Github user paul-rogers commented on a diff in the pull request:
https://github.com/apache/drill/pull/781#discussion_r106491214
--- Diff: exec/vector/src/main/codegen/templates/VariableLengthVectors.java
---
@@ -502,11 +502,15 @@ public void setSafe(int index, byte[] bytes) {
assert index >= 0;
final int currentOffset = offsetVector.getAccessor().get(index);
- while (data.capacity() < currentOffset + bytes.length) {
- reAlloc();
- }
offsetVector.getMutator().setSafe(index + 1, currentOffset +
bytes.length);
- data.setBytes(currentOffset, bytes, 0, bytes.length);
+ try {
+ data.setBytes(currentOffset, bytes, 0, bytes.length);
+ } catch (IndexOutOfBoundsException e) {
--- End diff --
While this is a clever way to avoid checks, it will lead to difficulty when
debugging Drill.
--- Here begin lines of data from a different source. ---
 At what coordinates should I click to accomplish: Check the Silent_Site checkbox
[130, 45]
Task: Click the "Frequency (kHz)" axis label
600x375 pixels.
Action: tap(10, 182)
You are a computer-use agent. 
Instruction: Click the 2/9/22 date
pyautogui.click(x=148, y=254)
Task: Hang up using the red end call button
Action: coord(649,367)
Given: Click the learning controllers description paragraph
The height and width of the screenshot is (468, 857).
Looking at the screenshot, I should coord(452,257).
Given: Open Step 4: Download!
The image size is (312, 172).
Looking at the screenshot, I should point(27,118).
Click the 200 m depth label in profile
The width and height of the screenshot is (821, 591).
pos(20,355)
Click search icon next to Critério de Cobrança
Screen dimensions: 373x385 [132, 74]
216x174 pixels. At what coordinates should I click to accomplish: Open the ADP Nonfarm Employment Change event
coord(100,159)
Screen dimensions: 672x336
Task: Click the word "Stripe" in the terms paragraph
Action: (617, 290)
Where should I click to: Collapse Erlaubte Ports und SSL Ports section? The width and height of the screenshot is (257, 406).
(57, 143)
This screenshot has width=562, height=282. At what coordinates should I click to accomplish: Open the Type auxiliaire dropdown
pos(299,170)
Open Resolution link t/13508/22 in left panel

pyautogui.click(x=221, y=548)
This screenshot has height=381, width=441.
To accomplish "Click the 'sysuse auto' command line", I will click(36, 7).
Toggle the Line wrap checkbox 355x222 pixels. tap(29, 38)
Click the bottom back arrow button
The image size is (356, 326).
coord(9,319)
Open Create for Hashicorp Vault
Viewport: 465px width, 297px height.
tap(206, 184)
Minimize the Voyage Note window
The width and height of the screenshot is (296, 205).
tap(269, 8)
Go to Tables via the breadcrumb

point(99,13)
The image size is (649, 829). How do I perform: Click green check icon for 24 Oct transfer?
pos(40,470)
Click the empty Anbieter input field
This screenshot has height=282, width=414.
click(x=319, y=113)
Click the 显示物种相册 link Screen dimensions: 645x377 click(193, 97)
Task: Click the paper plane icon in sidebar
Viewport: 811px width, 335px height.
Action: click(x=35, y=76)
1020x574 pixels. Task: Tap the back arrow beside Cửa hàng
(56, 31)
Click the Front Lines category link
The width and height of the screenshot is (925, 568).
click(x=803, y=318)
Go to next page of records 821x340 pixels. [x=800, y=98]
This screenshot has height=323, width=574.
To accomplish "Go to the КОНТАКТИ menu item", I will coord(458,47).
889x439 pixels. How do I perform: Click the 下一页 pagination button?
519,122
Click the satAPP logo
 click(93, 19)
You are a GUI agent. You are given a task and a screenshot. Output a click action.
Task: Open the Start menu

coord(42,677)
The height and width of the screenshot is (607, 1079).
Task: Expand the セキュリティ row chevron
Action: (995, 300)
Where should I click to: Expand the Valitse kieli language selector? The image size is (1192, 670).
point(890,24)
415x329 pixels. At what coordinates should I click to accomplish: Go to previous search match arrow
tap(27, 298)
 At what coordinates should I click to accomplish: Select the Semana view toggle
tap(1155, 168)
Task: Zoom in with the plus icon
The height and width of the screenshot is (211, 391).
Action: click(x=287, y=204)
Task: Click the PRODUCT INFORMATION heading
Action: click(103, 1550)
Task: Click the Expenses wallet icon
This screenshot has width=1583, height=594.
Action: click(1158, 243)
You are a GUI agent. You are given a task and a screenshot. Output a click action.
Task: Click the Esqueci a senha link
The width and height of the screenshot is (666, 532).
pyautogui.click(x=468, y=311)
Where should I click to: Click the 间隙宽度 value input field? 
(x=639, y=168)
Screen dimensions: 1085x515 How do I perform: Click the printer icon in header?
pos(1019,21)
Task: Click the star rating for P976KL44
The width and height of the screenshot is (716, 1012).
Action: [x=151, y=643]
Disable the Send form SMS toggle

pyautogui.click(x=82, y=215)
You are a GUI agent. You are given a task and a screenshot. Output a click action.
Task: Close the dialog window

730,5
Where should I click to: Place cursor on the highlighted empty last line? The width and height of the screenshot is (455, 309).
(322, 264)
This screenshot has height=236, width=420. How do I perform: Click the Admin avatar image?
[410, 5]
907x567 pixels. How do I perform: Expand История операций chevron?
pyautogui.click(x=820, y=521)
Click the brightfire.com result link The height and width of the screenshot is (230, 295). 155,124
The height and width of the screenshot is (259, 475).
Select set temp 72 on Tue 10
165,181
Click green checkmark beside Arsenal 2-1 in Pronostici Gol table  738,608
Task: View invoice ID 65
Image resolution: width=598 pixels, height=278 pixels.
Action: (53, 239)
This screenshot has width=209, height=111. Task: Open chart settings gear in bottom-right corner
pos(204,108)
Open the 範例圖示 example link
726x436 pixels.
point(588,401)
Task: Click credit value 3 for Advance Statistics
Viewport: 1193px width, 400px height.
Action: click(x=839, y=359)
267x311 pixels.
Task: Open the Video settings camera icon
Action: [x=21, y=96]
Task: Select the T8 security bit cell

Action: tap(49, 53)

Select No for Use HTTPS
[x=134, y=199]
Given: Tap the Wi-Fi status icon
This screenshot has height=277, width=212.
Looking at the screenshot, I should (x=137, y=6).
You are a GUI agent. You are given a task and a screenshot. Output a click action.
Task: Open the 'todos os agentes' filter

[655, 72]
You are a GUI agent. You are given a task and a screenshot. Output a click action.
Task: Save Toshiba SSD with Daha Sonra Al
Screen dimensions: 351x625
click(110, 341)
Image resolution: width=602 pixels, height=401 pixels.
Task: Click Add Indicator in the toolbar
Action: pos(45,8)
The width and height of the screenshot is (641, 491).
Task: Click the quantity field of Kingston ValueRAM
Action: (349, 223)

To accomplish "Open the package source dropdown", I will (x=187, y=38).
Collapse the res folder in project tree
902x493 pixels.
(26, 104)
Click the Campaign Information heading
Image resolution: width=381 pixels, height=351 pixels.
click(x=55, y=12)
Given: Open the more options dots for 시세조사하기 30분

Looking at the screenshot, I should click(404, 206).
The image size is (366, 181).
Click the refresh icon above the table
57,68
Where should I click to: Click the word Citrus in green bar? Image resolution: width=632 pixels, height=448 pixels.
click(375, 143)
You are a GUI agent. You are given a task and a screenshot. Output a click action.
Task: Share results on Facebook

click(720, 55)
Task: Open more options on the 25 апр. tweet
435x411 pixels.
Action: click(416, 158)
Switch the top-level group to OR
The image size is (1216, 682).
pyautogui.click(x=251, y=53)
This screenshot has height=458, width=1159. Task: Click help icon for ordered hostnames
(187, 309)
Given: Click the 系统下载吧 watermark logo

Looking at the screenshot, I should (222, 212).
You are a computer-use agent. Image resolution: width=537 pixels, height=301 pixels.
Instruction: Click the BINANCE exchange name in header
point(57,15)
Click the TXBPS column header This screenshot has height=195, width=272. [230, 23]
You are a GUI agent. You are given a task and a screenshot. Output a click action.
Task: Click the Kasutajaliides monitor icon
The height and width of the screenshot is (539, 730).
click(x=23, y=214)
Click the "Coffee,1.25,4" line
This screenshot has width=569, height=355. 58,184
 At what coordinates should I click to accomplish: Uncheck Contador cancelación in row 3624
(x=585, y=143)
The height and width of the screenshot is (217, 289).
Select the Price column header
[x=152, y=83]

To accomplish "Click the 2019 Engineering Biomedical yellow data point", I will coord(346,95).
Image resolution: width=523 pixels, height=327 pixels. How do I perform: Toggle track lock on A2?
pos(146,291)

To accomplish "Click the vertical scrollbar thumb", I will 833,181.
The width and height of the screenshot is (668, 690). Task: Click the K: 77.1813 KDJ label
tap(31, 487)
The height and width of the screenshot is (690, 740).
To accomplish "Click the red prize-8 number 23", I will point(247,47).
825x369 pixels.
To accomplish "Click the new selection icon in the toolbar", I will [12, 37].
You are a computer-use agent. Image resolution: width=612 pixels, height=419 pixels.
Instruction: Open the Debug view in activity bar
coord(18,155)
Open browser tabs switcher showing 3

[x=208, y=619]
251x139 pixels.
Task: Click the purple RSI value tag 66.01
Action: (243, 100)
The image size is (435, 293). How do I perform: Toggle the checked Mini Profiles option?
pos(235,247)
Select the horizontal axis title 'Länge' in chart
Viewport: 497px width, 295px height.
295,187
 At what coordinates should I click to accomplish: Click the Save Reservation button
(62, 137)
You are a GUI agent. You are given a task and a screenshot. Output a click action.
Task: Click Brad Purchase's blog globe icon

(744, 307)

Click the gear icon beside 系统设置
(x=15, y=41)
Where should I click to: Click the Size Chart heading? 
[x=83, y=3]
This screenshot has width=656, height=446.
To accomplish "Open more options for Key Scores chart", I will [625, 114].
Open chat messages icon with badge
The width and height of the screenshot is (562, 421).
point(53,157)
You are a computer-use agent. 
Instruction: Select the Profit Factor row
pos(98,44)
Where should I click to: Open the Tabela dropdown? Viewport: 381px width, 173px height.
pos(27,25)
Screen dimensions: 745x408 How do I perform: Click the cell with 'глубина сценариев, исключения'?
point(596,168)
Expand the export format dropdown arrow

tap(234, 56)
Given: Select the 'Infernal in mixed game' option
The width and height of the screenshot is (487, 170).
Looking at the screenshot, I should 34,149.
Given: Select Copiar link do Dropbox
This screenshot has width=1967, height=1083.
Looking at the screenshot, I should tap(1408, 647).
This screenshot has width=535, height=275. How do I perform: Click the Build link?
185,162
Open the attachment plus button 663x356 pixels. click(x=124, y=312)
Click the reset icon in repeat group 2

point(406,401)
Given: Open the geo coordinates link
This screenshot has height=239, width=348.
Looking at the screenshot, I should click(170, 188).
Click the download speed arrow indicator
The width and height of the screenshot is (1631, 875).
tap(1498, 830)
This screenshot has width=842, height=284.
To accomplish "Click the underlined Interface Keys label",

Intentionally throwing a common exception makes it even harder
to find cases where the exception indicates an error.
Let's take a step back. One of the things we need to change in Parquet is
to avoid "low density batches" vectors that have very little data. Turns out
one reason is tied up with the assumption that the code makes that it can tell
when it has reached the end of a vector. (There are many bugs, but that is the
key idea.)
Vectors don't have that ability today, so the code never worked.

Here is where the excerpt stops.